Emsal Mahkeme Kararı İstanbul Bölge Adliye Mahkemesi 17. Hukuk Dairesi 2022/1601 E. 2022/1596 K. 22.12.2022 T.

Görüntülediğiniz mahkeme kararı kesinleşmiş bir karardır.

T.C.
İSTANBUL
BÖLGE ADLİYE MAHKEMESİ
17. HUKUK DAİRESİ
DOSYA NO: 2022/1601 Esas
KARAR NO: 2022/1596
T Ü R K M İ L L E T İ A D I N A
İ S T İ N A F K A R A R I
İNCELENEN KARARIN
MAHKEMESİ: İSTANBUL 12. ASLİYE TİCARET MAHKEMESİ
TARİHİ: 07/06/2022
NUMARASI: 2020/450 Esas, 2022/639 Karar
DAVANIN KONUSU: İtirazın İptali (Ticari Satımdan Kaynaklanan)
KARAR TARİHİ: 22/12/2022
6100 Sayılı Hukuk Muhakemeleri Kanunu’nun 353. maddesi uyarınca dosya incelendi.
GEREĞİ DÜŞÜNÜLDÜ: Davacı vekili dava dilekçesinde özetle; müvekkili şirket çalışanı …’in davalı şirket nezdinde 05.12.2018 başlangıç tarihli … Vize Paket Sağlık Sigorta Poliçesi ile sigortalandığını, sigortalının 20.01.2019 tarihinde yurt dışında tır şoförü olarak seferde olduğu sırada kalp krizi geçirmesi sonucu vefat ettiğini, müvekkili şirketin cenaze giderleri kapsamında 2.753,53.- Euro ödeme yaptığını, giderin sigorta poliçesi kapsamında davalıdan talep edildiğini, davalının ödeme yapmadığını, İstanbul Anadolu … İcra Müd’nün … E. sayılı dosyası üzerinden takip başlatıldığını, davalının takibe itiraz ederek durdurduğunu belirterek itirazın iptali ile takibin devamına, icra inkar tazminatının davalıdan tahsiline karar verilmesini talep ve dava etmiştir.
CEVAP: Davalı vekili cevap dilekçesinde özetle; Poliçede, her ne kadar “sigorta ettiren” olarak davacının adı geçse de, sigorta poliçesinin taraflarının, … ve … olduğunu, davacının aktif dava ehliyetinin bulunmadığını, poliçeye göre ani ve harici bir hadisenin tesiri ile sigortalının iradesi dışında ölmesi veya cismani bir arızaya maruz kalmasının teminat altına alındığını, sigortalının davaya konu edilen rahatsızlığının Kronik Myokard İnfarktüsü (Subakut Anterior) olduğunu, bu rahatsızlığın poliçe tarihinden evvel ve uzunca yıllardır sigortalıda mevcut olan kronik bir hastalık olduğunu belirterek davanın reddini istemiştir.

Görevler>
**A.** Karar metninde "CEVAP: Davalı vekili" sözlerinden başlayıp "davanın reddini istemiştir." sözlerine kadar uzanan bölümün tamamını aynen yazın.
**B.** Lütfen karar metnindeki şu cümleyi İngilizceye çevirin: "6100 Sayılı Hukuk Muhakemeleri Kanunu’nun 353. maddesi uyarınca dosya incelendi."
Aşağıdaki satırların karar metniyle hiçbir bağı yoktur.

Döküm>
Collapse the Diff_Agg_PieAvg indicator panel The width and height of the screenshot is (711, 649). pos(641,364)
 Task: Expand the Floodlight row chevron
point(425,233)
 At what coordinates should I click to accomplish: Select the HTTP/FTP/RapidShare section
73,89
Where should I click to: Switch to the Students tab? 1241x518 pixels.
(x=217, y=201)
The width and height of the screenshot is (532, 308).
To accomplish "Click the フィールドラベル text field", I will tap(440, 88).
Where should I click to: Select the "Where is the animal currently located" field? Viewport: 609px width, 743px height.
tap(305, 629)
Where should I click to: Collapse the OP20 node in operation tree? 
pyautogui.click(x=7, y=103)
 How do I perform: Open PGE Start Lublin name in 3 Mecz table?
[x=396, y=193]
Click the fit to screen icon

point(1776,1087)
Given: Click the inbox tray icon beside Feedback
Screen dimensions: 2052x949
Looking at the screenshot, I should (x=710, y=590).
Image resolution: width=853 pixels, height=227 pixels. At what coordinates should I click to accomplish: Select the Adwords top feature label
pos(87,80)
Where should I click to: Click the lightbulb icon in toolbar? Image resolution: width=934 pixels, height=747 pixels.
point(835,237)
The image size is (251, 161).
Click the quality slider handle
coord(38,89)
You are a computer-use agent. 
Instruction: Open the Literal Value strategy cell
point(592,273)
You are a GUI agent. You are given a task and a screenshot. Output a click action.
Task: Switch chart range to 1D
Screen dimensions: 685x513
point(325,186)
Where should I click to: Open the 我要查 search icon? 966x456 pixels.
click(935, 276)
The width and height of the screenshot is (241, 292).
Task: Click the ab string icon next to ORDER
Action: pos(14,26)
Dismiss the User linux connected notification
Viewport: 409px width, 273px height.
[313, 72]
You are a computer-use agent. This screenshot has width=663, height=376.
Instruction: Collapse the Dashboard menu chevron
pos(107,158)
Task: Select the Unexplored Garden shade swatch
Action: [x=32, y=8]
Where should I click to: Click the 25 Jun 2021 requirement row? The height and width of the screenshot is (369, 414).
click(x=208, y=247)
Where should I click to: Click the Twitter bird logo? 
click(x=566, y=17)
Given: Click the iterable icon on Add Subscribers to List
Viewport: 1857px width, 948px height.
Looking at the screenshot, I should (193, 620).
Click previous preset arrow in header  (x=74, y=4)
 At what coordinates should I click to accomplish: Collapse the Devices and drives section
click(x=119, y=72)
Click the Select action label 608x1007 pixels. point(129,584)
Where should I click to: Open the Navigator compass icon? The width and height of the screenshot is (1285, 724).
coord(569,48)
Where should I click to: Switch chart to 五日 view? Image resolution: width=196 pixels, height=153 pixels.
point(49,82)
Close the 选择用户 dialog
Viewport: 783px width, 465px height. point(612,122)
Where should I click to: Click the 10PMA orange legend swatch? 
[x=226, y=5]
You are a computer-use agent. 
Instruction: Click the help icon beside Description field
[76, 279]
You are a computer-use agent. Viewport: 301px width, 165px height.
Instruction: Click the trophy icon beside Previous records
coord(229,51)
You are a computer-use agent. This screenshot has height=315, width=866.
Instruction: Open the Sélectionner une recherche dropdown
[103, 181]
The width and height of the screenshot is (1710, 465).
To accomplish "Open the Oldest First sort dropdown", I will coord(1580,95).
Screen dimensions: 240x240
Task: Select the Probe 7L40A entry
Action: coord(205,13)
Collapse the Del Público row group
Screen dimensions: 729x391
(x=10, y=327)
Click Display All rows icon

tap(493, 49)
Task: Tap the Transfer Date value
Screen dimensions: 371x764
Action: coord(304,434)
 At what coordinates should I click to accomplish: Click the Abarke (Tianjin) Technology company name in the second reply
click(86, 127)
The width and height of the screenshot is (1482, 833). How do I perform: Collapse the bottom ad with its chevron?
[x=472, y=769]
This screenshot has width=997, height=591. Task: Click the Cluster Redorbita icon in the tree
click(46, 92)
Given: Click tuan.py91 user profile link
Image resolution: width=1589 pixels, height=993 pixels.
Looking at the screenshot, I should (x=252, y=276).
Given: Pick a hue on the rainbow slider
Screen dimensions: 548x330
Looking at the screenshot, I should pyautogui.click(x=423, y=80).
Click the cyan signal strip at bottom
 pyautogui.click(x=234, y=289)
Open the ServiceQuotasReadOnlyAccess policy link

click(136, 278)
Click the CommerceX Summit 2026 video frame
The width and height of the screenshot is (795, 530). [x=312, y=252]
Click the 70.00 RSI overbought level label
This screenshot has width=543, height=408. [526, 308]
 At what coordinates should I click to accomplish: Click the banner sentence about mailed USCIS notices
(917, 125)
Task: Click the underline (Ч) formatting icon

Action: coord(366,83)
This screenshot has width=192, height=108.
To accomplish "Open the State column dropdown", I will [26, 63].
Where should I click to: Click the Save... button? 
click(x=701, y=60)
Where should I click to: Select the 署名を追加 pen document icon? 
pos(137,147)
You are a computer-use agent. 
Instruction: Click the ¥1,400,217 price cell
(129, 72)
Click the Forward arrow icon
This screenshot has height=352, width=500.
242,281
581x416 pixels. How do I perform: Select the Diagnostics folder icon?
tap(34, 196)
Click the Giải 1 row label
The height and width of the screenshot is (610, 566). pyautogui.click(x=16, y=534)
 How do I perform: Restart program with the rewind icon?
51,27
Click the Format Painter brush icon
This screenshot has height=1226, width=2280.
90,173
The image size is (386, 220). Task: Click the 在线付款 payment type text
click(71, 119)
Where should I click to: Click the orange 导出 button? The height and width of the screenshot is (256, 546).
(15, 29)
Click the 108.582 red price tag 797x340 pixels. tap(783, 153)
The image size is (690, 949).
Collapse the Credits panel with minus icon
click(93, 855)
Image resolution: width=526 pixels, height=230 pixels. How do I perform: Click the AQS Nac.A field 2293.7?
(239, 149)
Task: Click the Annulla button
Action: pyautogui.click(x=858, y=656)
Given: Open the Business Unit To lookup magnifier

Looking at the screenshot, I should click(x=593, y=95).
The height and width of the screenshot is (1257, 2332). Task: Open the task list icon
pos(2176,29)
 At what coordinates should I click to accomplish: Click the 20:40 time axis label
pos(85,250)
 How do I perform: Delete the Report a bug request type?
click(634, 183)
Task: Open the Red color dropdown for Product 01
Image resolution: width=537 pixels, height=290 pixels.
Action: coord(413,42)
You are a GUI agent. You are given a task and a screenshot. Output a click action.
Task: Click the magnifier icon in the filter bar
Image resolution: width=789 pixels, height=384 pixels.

Cevaplar>
**A.**
CEVAP: Davalı vekili cevap dilekçesinde özetle; Poliçede, her ne kadar “sigorta ettiren” olarak davacının adı geçse de, sigorta poliçesinin taraflarının, … ve … olduğunu, davacının aktif dava ehliyetinin bulunmadığını, poliçeye göre ani ve harici bir hadisenin tesiri ile sigortalının iradesi dışında ölmesi veya cismani bir arızaya maruz kalmasının teminat altına alındığını, sigortalının davaya konu edilen rahatsızlığının Kronik Myokard İnfarktüsü (Subakut Anterior) olduğunu, bu rahatsızlığın poliçe tarihinden evvel ve uzunca yıllardır sigortalıda mevcut olan kronik bir hastalık olduğunu belirterek davanın reddini istemiştir.

**B.** The file was examined pursuant to Article 353 of Code of Civil Procedure No. 6100.